One of every 10 Californians now is of Asian heritage, and the fraction is growing fast. However, Asian-Americans are vastly underrepresented in elected posts--a legacy of both discrimination and a traditional distrust of politics. Asian-Americans hold only 2% of the state's top 300 elected offices and only 1% of city council and school board seats. In Washington, only two of California's 47-member congressional delegation are of Asian descent.
The 1990 elections offer little hope for improvement. As in previous years, few Asians are candidates, and those who are running generally face tough campaigns.
But into this political vacuum has stepped a new generation of Asian-Americans who have landed jobs as legislative aides and analysts, consultants, researchers, press secretaries, campaign managers, attorneys and advisers.
They are the first to say they are no substitute for elected representatives. But as they begin to climb the political ladder, they are having a subtle but substantive effect on public policy in California.
"What you're seeing now is that Asians are not only donating money, but asking to be partners in the process," said James Lee, 26, state press secretary for U.S. Sen. Pete Wilson. "More Asians my age are coming to work in campaigns and doing pretty well. . . . They are really going into positions where they are having a major impact."

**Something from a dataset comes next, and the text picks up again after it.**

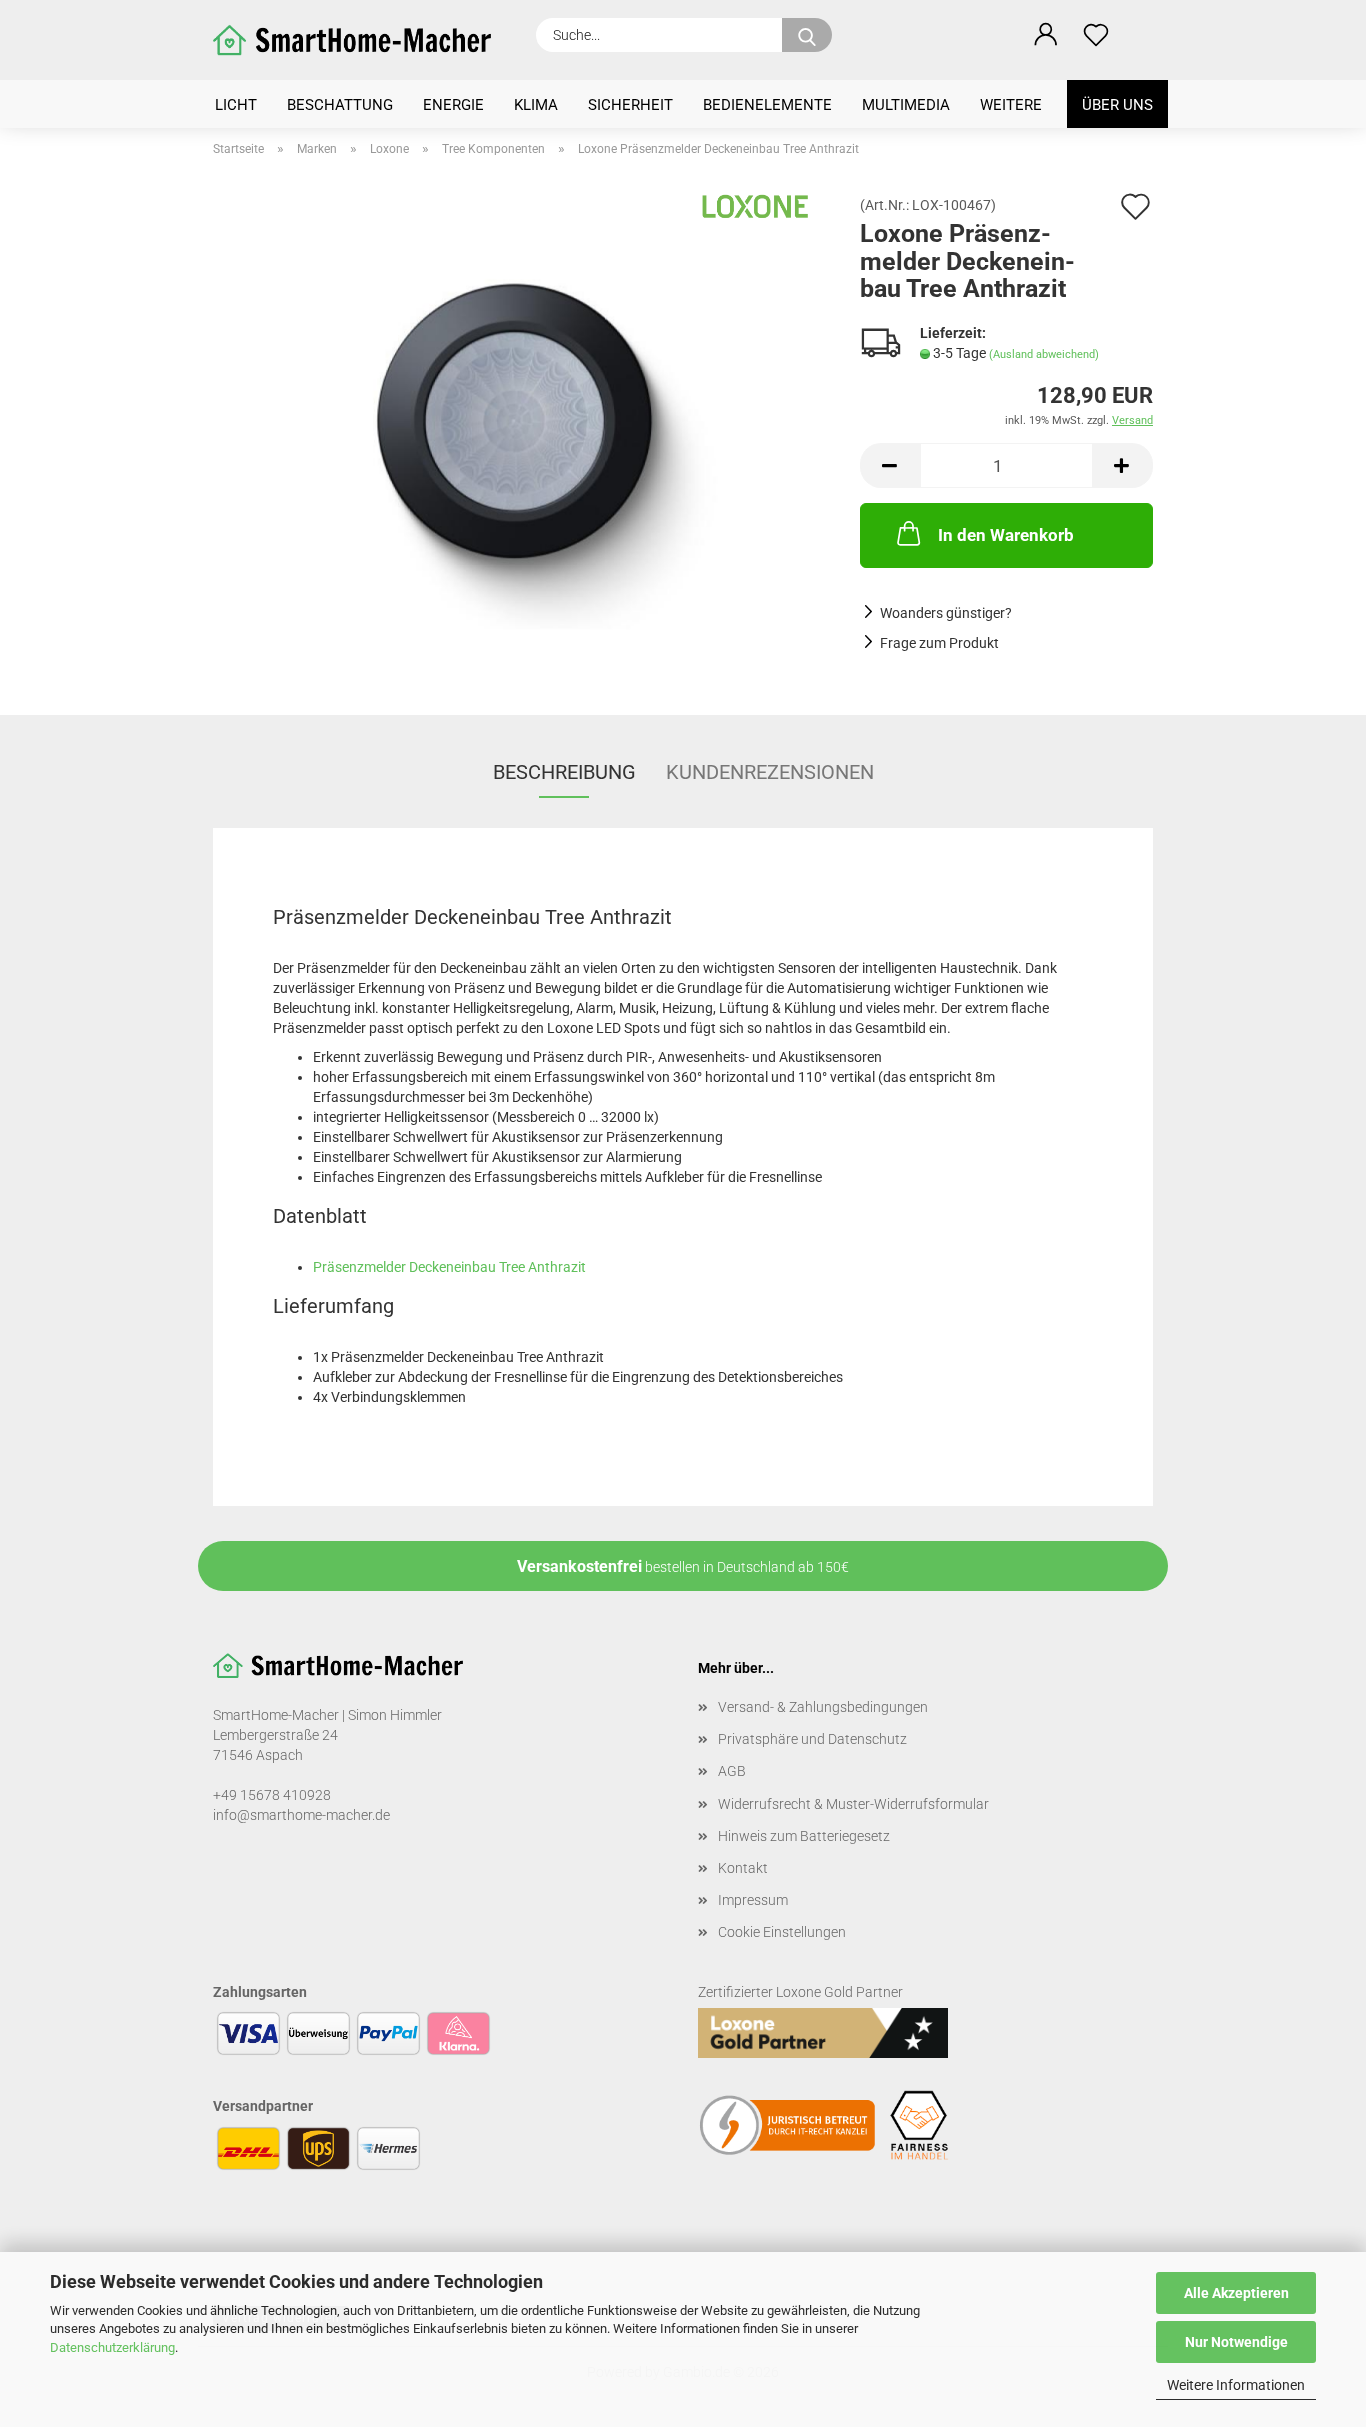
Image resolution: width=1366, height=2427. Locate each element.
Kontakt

Like their black and Latino counterparts, Asian staffers were once hired primarily to help lawmakers cover their flanks in heavily minority districts. Nowadays, those aides are increasingly likely to be public policy professionals juggling issues that affect all citizens, from health to transportation to insurance.

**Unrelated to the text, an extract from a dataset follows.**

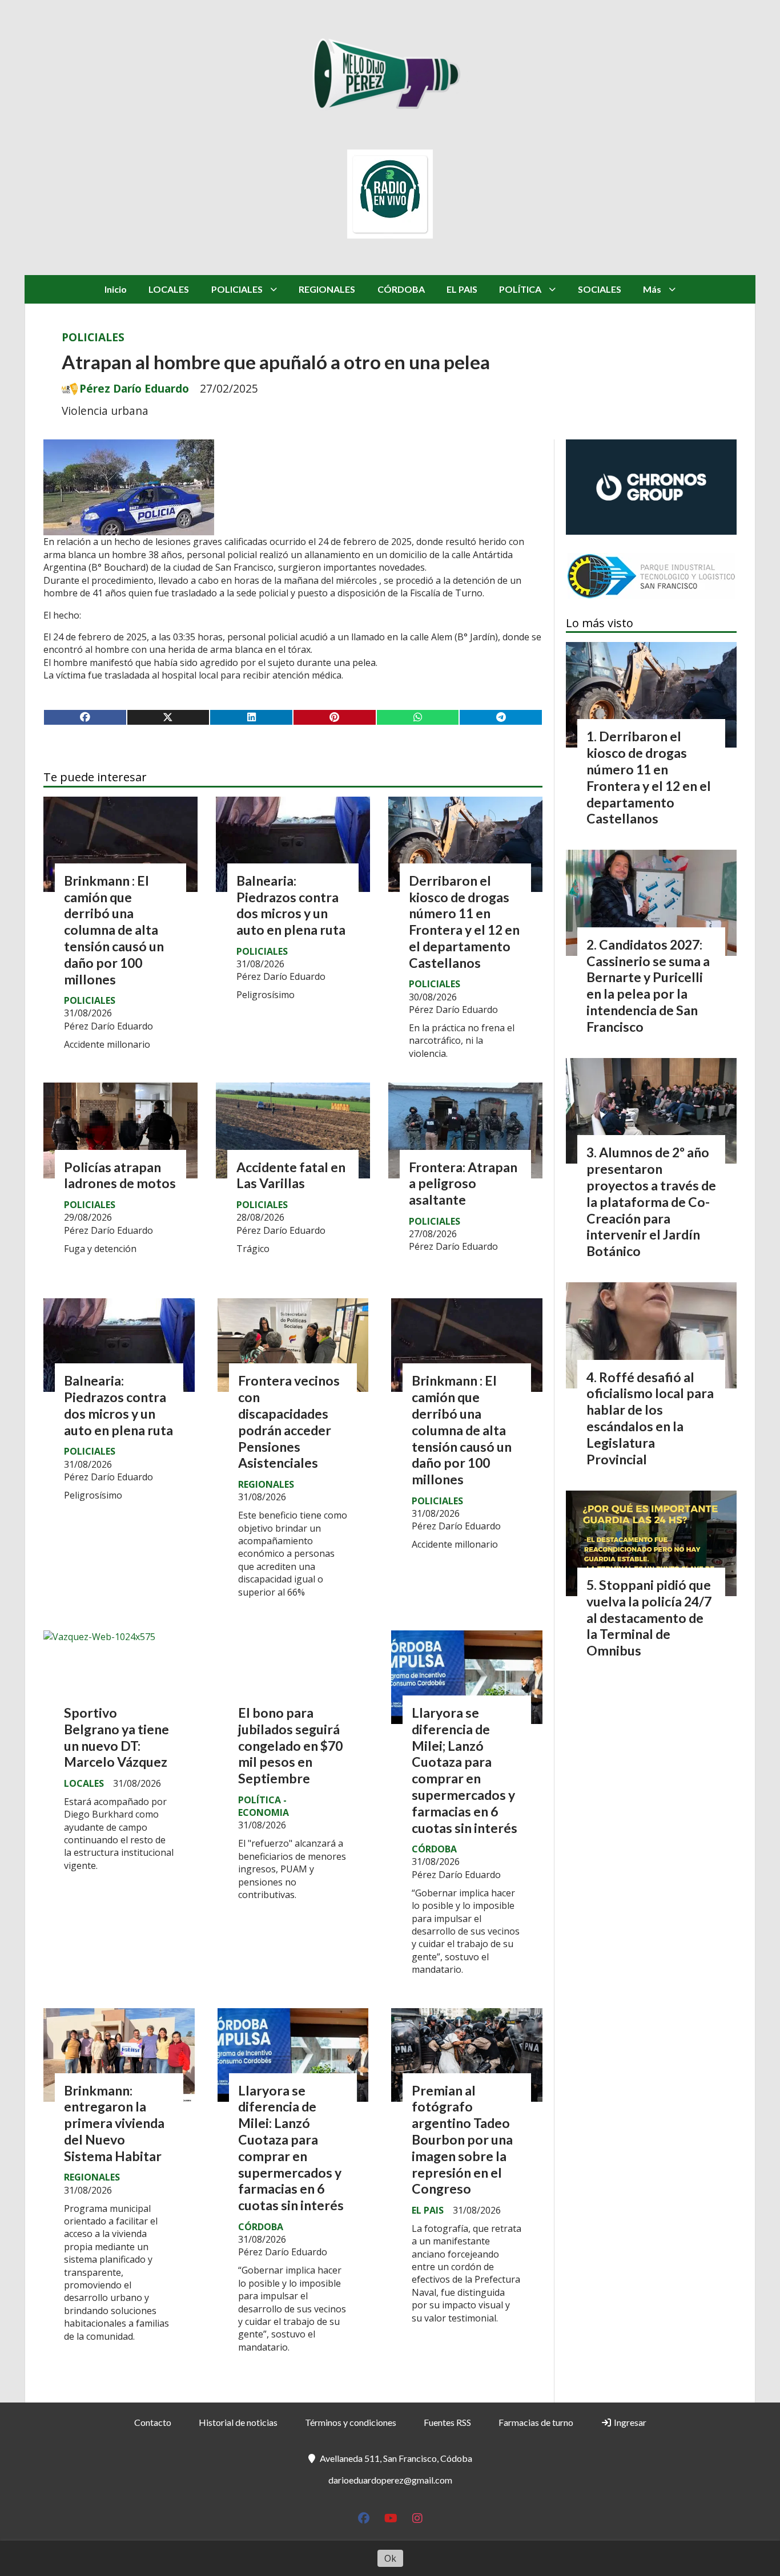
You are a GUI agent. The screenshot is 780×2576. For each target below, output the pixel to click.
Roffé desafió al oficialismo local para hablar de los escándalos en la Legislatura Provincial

"We are not just 'the Asian staff person' where we handle Asian complaints or bills which have the title 'Asian' in the bill," said Dale Shimasaki, 36, a special assistant who handles education issues for Assembly Speaker Willie Brown (D-San Francisco). "We're trying to diversify ourselves in public policy areas."
These staffers are rarely quoted--except when touting their bosses' accomplishments. But they have put their stamp on such issues as discrimination in Asian admissions to the University of California, divestment from South Africa, redress for Japanese-Americans interned during World War II and the portrayal of that incident in state publications and textbooks, bilingual education, school funding, hate crimes and redistricting.
When Congress approved reparations to Japanese-American internees, for example, the payments were exempted from federal taxes. Priscilla Ouchida, an aide to Assemblyman Pat Johnston (D-Stockton), realized that state taxes would still apply and wrote a bill to also exempt the reparations from California taxes. Johnston introduced the bill in the Assembly, and Ouchida enlisted Asian-American staffers on the Senate side to smooth its voyage through the Legislature.
Asian staffers also played a role in bringing the question of discrimination in UC Berkeley admissions to a head by taking the issue directly to Brown and Senate President Pro Tem David A. Roberti of Los Angeles, aides, politicians and community leaders said.
After aides arranged for the leaders to meet with the Asian American Task Force on UC Admissions, Brown in March, 1987, backed a resolution calling on UC Berkeley to disclose its admissions policies. And Roberti asked the state auditor general to investigate.
The resolution passed both houses unanimously in September of that year. Three months later, then-UC Berkeley Chancellor Michael Heyman apologized for the way the university had handled the issue.
"Had the (Asian) community gone to a member that didn't have an Asian-American staff member, it probably would have happened, but it might have taken a year more," said Shimasaki, a Berkeley alumnus who drafted the resolution for Brown.